**WORK INSTRUCTIONS**
Reproduce the entries below, replacing every occurrence of "Política" with "Normas" and leaving all else unchanged. Omit the pictures.

**PROVIDED RECORDS**
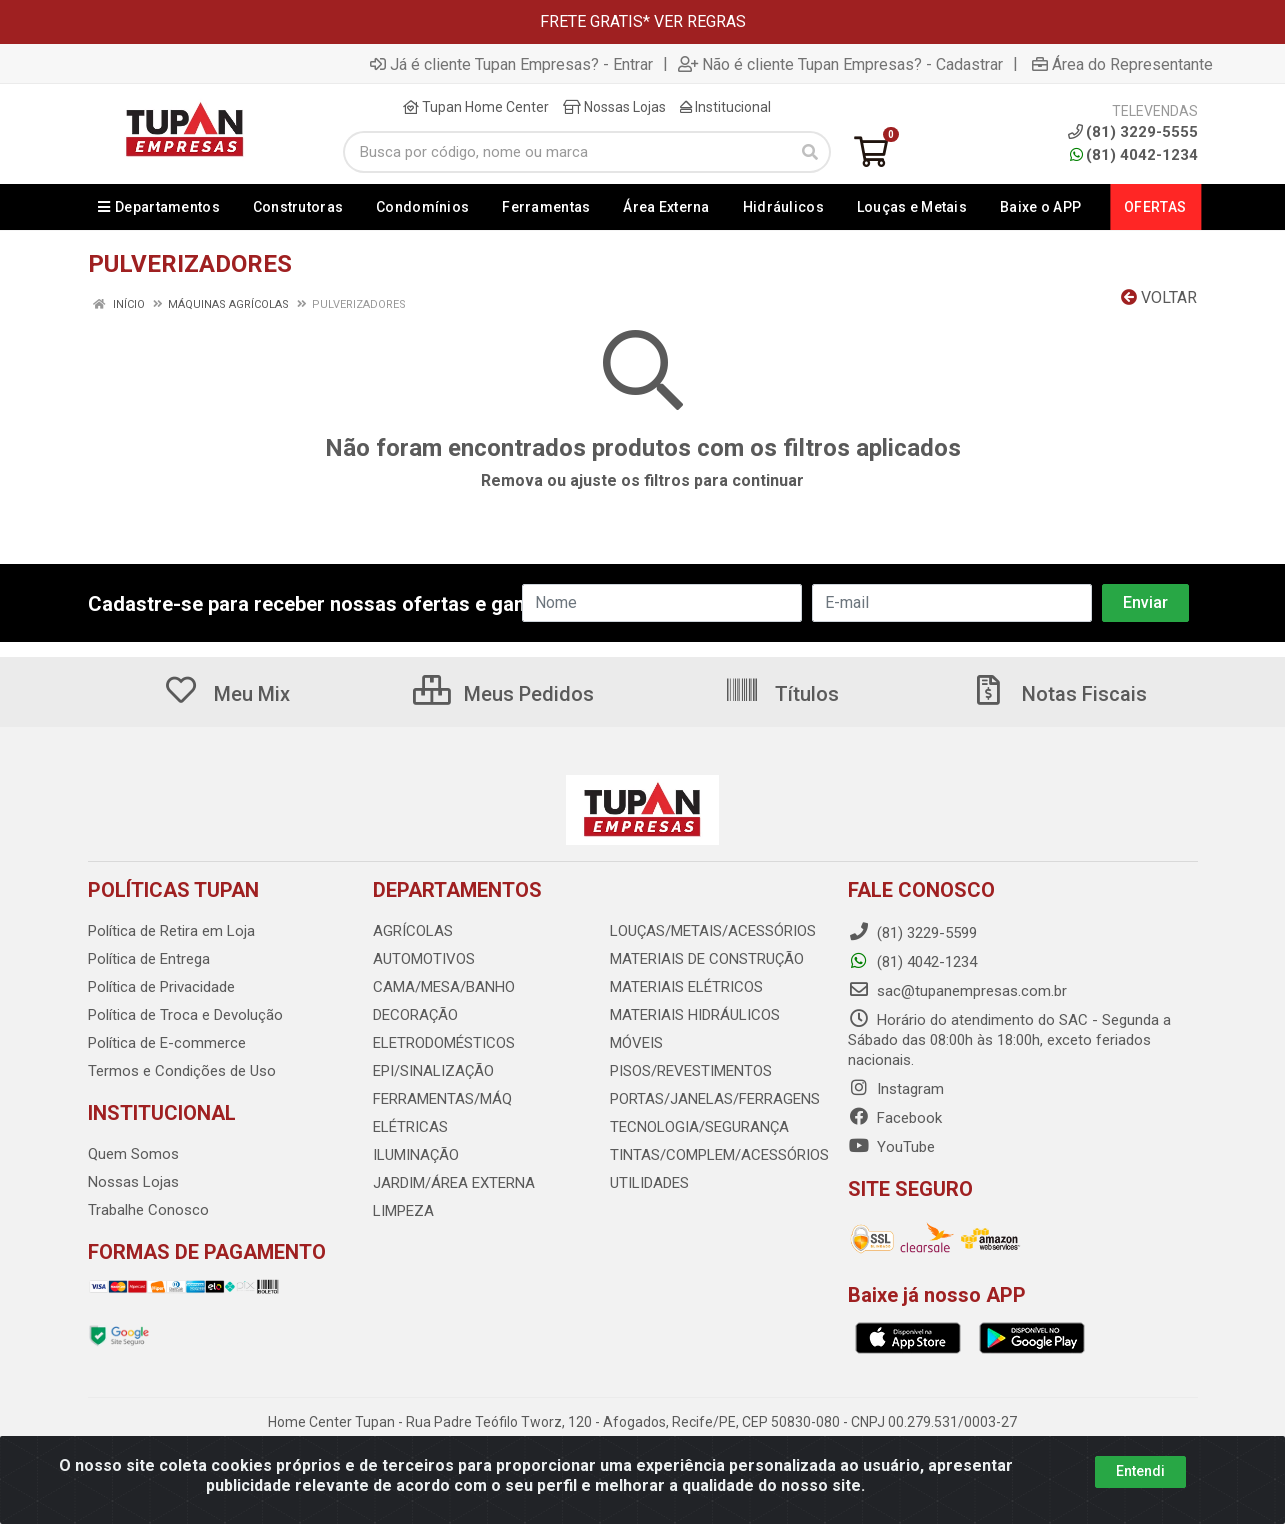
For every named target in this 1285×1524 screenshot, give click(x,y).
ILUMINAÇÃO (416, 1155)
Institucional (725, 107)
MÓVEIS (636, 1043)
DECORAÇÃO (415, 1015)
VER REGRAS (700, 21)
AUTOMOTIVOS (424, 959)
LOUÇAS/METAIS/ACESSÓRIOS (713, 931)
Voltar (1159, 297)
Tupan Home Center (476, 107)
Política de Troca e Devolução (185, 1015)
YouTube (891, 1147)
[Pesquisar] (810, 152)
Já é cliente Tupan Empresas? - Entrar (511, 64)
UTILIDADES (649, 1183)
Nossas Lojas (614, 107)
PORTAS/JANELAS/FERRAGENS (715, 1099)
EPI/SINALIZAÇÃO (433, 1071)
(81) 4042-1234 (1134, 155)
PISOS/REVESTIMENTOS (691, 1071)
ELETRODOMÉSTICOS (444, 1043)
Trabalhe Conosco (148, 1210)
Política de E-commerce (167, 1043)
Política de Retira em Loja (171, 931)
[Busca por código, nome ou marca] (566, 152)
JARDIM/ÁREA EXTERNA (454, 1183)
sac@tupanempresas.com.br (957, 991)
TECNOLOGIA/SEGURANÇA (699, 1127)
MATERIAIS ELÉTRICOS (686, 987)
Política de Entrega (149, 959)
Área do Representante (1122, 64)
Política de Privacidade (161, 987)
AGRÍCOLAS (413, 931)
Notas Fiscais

**RESULT OF THE EXERCISE**
For every named target in this 1285×1524 screenshot, give click(x,y).
ILUMINAÇÃO (416, 1155)
Institucional (725, 107)
MÓVEIS (636, 1043)
DECORAÇÃO (415, 1015)
VER REGRAS (700, 21)
AUTOMOTIVOS (424, 959)
LOUÇAS/METAIS/ACESSÓRIOS (713, 931)
Voltar (1159, 297)
Tupan Home Center (476, 107)
Normas de Troca e Devolução (185, 1015)
YouTube (891, 1147)
[Pesquisar] (810, 152)
Já é cliente Tupan Empresas? - Entrar (511, 64)
UTILIDADES (649, 1183)
Nossas Lojas (614, 107)
PORTAS/JANELAS/FERRAGENS (715, 1099)
EPI/SINALIZAÇÃO (433, 1071)
(81) 4042-1234 (1134, 155)
PISOS/REVESTIMENTOS (691, 1071)
ELETRODOMÉSTICOS (444, 1043)
Trabalhe Conosco (148, 1210)
Normas de E-commerce (167, 1043)
Normas de Retira em Loja (171, 931)
[Busca por código, nome ou marca] (566, 152)
JARDIM/ÁREA EXTERNA (454, 1183)
sac@tupanempresas.com.br (957, 991)
TECNOLOGIA/SEGURANÇA (699, 1127)
MATERIAIS ELÉTRICOS (686, 987)
Normas de Entrega (149, 959)
Área do Representante (1122, 64)
Normas de Privacidade (161, 987)
AGRÍCOLAS (413, 931)
Notas Fiscais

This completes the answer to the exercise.